- Task 1:
List every scholar named in the body paragraphs (not the headings) of the text on theories and models of accent.
- Task 2:
Write the next part of the text on theories and models of accent, starting after its last heading, "Dynamic Computational networks (with Gary Larson)".

- Passage given:
THEORIES AND MODELS OF ACCENT

Theories and Models of Accent

John Goldsmith

University of Chicago

The problem

This is inexorably linked to the question of the reality of our work as linguists, and to the autonomy of linguistics as a discipline. We may ask: who should worry if linguists’ models don’t look like the models of the other cognitive sciences (or other sciences tout court) – them or us?

It is a source of concern that the level of description of our contemporary phonological models is the level of analysis that is most convenient for smart phonologists – while the level of analysis preferred by most learning algorithms is (a) lower; (b) quantitative in character; (c) one at which computation can be understood as optimization using local search techniques. (Optimality theory shares with generative phonology in every way the placement of generalizations at the level of analysis convenient for human observers; avoidance of what Smolensky 1986 calls the subsymbolic level is the great irony of current OT.)

Among the apparent violations of the first, but not the second, maxim are: (1) column height on the metrical grid (for accent, uniformly; for moraicity, Hayes 1995 among a few others). (2) Measure of constraint-violation in OT (Kirchner).

The irony runs deeper. Generative theory is riddled with quantitative measures of complexity, from underspecification theory and phonological markedness considerations (both informal versions of information theory) and its intellectual grandfather, phonemic theory, all the way to the generative evaluation metric, which proposes a theory of grammar selection based on minimal length of grammar. Largely unbeknownst to linguists, sophisticated work in this area, both theoretical and applied, has continued for decades (from Kolmogorov and Shannon in the 1930s and 1940s down to Rissanen’s minimum description length approach (1989), and others in the 1990s).

 

 

Dynamic Computational networks (with Gary Larson)

- Dataset section:
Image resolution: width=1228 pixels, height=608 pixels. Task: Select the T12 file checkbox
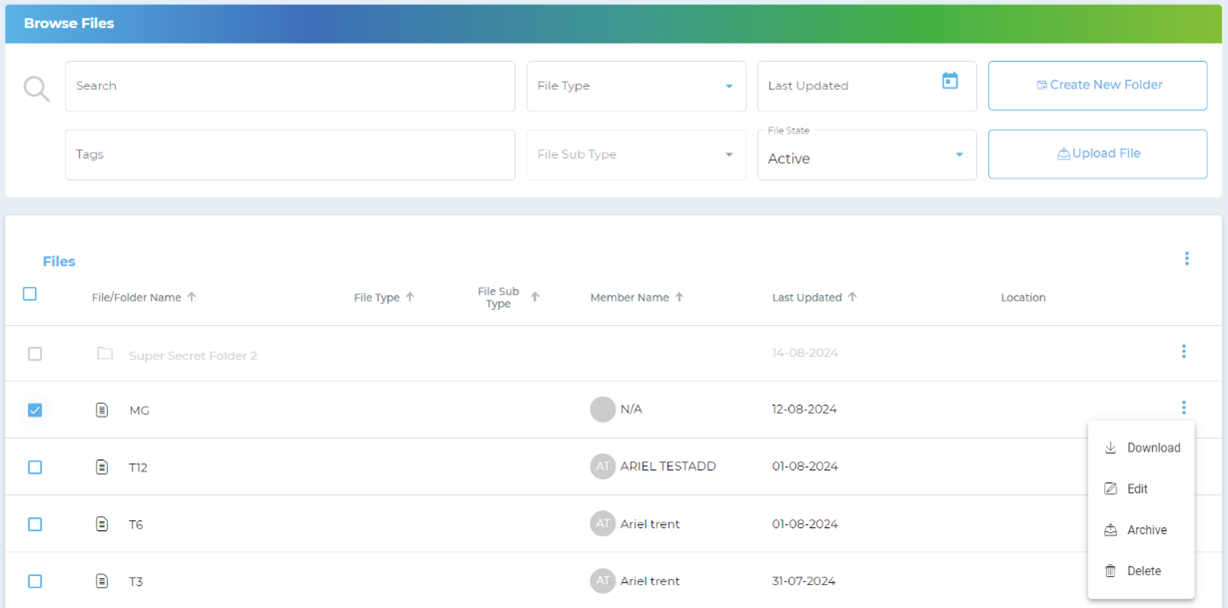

- Reply 1:
Smolensky, Hayes, Kirchner, Kolmogorov, Shannon, Rissanen

- Reply 2:
1. Motivations:

1.1. Integration of rules and representations: a continuation of the unfinished task of enriching representations; explicate the notion of stress clash.

1.2. Make available continuous-variable learning algorithms.

1.3. Deal with cyclicity non-derivationally.

1.4. Integrate accent and sonority.

1.5. Do away with irregular and representationally clumsy use of numerical values (Continuous column constraint, moraic mismatch (Hayes 1995)). .

2. Model

We model each syllable with one node; each node has an activation level (which can be positive or negative). The activation level of each unit is the sum of four terms:

    1. Positional activation – by virtue of position in a word (initial, final, penult)
    2. Inherent activation – in quantity sensitive systems, heavy syllables get extra activation
    3. Bias – in some models, we assign a constant (non-zero) activation to all units
    4. Local effect – activation from left- and right-hand neighbors. Activation from the right-hand neighbor is that neighbor’s activation times a; activation from the left-hand neighbor is that neighbor’s activation times b.
  1. Limitations
    1. Values of the derived activation remained largely uninterpreted.
    2. The units appeared to be hard-wired: how do we deal with insertion and deletion?
    3. The waves are epiphenomenal, and rhythm is not explained.
    4. No natural way to deal with consecutive stresses: stress clash avoidance is built-in too strongly.
    5. No way to link lengthening to stress clash avoidance.

Harmonic OSCILLATORS: some background

Oscillators are at home in the material world:

4. There are two empirical traditions studying the implementation of rhythm, one (evolutionarily) higher and one lower. The higher is summarized in Scott Kelso, Dynamic Patterns (MIT Press 1995), itself heavily indebted to the work of Hermann Haken; the lower is more informed and interested in problems that can be defined at the cellular level, or in terms of networks of countable numbers of neurons.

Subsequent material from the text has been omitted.